In 1729, the Crown purchased the Province of North Carolina and King George II ordered a new seal to be prepared. The seal was to bear the legend “Georgius Secondus”, the Latin phrase for the king’s title. Like earlier seals, it was small and used to seal documents such as legal patents and land grants made by the Crown. It was ordered to be affixed to any public document bearing the king’s name and remained the provincial seal of North Carolina from 1730 to 1767.
In 1776, the colonies began to rebel against King George III and declare their independence. The new North Carolina constitution mandated the creation of a North Carolina state seal. In 1778, a congressional bill commissioned William Tisdale, a newly appointed judge of North Carolina’s Admiralty Court, to design the state seal under the governor’s direction.
The central feature of the North Carolina state seal, last modified in 1983, is Liberty and Plenty, symbolically represented by two women, enclosed in a circle. Liberty has a scroll in her right hand inscribed with the word “Constitution”. In her left hand she holds a pole topped with a liberty cap, historically worn by French revolutionaries as a symbol of their struggle for freedom. Plenty sits by a large horn of plenty overflowing with fruits and vegetables and holds a bundle of wheat, symbolic of North Carolina’s rich farmland. The mountains behind the women lead to the sea, on which a three-masted ship sails.

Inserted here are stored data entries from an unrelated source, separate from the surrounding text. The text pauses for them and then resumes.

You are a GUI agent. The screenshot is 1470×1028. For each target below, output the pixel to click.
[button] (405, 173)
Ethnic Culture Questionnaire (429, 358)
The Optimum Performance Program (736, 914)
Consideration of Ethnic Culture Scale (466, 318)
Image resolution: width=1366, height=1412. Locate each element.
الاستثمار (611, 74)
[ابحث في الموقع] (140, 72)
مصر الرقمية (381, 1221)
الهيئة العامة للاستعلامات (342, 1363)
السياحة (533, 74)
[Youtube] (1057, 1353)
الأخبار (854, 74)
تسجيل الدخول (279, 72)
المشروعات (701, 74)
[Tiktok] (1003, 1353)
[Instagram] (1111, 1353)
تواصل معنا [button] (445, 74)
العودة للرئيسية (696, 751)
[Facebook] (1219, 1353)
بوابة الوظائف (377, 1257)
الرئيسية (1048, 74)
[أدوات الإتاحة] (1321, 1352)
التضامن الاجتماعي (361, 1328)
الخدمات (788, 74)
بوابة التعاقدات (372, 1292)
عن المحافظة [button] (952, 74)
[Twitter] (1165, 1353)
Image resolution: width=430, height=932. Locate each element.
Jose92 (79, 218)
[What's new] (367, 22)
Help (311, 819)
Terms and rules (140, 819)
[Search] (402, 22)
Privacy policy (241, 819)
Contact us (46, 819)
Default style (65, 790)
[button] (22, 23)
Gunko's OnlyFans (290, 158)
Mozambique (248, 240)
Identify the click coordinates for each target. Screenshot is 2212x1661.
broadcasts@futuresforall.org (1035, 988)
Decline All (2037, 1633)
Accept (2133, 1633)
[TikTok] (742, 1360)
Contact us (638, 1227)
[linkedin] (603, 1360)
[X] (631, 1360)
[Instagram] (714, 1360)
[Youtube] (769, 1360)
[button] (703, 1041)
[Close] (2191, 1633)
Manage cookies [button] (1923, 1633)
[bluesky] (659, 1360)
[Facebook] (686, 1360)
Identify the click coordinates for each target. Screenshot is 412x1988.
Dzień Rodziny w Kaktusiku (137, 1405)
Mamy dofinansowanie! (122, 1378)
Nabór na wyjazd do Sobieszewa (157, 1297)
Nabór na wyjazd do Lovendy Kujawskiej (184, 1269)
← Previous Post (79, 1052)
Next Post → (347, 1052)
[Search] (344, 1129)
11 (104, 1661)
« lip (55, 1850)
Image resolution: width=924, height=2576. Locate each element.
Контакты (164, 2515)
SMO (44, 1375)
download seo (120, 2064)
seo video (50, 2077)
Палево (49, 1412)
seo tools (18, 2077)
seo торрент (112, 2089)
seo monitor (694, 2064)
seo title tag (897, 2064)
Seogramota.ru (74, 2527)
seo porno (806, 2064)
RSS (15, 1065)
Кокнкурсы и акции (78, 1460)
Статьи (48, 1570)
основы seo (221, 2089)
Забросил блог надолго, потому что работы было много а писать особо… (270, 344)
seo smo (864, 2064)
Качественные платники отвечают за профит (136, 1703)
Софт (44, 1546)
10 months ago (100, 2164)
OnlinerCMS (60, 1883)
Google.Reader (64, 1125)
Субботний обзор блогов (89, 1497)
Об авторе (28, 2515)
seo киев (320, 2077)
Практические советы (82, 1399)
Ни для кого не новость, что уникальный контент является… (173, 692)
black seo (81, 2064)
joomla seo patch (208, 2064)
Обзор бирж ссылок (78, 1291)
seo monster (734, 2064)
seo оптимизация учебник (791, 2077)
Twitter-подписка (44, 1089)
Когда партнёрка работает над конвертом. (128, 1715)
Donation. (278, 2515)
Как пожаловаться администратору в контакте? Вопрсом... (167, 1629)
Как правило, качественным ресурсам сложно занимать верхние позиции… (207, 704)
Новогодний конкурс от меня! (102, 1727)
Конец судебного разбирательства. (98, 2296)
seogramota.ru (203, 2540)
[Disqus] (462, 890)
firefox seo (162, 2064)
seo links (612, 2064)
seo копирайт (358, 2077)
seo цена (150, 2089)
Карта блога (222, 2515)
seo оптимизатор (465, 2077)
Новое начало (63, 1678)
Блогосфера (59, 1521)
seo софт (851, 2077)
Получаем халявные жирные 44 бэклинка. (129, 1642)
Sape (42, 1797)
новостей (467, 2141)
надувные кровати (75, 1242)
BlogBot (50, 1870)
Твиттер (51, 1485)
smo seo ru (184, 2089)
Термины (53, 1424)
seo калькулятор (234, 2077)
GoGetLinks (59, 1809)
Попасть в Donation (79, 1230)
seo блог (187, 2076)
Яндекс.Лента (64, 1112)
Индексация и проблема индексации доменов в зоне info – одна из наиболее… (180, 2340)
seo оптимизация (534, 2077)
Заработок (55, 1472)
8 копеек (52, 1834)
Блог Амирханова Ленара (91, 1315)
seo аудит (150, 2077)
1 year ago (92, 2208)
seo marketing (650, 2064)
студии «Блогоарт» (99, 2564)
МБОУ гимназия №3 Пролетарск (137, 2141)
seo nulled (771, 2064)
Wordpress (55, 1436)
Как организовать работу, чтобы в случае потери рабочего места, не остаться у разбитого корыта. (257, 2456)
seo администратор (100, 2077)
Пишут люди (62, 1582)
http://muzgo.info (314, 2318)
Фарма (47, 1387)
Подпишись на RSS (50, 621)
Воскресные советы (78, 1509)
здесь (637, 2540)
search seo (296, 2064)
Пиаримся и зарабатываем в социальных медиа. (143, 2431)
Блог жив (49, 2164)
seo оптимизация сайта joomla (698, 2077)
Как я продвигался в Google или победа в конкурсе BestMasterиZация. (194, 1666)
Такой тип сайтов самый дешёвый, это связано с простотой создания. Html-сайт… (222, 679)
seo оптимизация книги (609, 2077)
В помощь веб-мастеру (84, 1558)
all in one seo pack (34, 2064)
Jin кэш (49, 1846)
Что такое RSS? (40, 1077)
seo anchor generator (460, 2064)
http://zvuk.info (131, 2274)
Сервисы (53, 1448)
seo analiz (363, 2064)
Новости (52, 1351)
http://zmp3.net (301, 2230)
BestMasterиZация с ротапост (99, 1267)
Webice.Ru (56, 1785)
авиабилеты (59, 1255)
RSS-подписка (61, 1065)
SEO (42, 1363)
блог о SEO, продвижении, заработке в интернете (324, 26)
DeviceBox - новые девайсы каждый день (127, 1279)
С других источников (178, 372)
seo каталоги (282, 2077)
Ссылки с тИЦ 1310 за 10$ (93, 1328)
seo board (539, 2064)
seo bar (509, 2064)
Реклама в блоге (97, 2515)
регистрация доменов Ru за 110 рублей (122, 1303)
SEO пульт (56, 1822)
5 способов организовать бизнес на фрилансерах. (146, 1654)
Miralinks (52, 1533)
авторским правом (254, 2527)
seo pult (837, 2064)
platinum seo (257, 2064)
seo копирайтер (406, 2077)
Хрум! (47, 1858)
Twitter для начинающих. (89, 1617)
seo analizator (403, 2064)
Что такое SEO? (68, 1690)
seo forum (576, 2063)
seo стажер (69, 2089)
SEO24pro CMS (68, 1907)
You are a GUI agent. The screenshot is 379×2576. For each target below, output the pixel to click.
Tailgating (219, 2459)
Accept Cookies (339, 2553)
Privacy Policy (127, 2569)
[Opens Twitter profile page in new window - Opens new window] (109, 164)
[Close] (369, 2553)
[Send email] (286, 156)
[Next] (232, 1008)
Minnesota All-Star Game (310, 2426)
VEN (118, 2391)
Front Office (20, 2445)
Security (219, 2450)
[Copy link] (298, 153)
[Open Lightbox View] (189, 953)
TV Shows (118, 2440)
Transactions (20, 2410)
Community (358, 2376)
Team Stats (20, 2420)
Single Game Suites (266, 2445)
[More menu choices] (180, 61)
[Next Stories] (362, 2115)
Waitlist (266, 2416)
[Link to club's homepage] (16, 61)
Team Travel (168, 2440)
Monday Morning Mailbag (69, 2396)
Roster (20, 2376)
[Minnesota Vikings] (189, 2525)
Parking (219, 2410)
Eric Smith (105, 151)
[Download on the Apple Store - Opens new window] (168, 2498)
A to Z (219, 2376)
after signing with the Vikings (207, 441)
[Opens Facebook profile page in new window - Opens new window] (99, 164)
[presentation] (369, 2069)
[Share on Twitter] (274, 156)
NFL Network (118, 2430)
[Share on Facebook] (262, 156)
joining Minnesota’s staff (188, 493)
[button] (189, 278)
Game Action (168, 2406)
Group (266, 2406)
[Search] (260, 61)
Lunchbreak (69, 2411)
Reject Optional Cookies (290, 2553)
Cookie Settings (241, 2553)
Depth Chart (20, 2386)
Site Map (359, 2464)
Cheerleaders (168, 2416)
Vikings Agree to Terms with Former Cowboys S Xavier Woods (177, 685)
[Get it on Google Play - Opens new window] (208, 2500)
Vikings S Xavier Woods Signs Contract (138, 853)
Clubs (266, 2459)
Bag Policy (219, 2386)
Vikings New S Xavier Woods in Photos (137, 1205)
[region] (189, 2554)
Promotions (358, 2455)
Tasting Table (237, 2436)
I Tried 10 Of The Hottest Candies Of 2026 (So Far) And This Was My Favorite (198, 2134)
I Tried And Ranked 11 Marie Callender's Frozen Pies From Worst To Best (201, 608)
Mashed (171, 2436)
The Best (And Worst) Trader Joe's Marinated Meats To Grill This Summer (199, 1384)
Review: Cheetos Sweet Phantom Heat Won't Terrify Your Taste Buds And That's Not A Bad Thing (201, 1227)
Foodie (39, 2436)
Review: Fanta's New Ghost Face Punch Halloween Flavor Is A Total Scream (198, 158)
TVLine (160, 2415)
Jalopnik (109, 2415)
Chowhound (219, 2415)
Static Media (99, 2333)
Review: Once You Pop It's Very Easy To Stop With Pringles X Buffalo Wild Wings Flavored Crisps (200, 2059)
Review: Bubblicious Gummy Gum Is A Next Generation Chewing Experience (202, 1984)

In 1983, the date April 12, 1776 was added to the North Carolina state seal just below the numerals for Liberty and Abundance. This is the date of the Halifax Resolves, which authorized North Carolina delegates to the Continental Congress to vote for independence. Above the women’s heads is the date May 25, 1775. This is the date the Mecklenburg Declaration of Independence was issued in Mecklenburg County, North Carolina. The North Carolina state motto, “Esse Quam Videri,” which means “To be rather than seem” in Latin, appears at the bottom of the seal between two stars.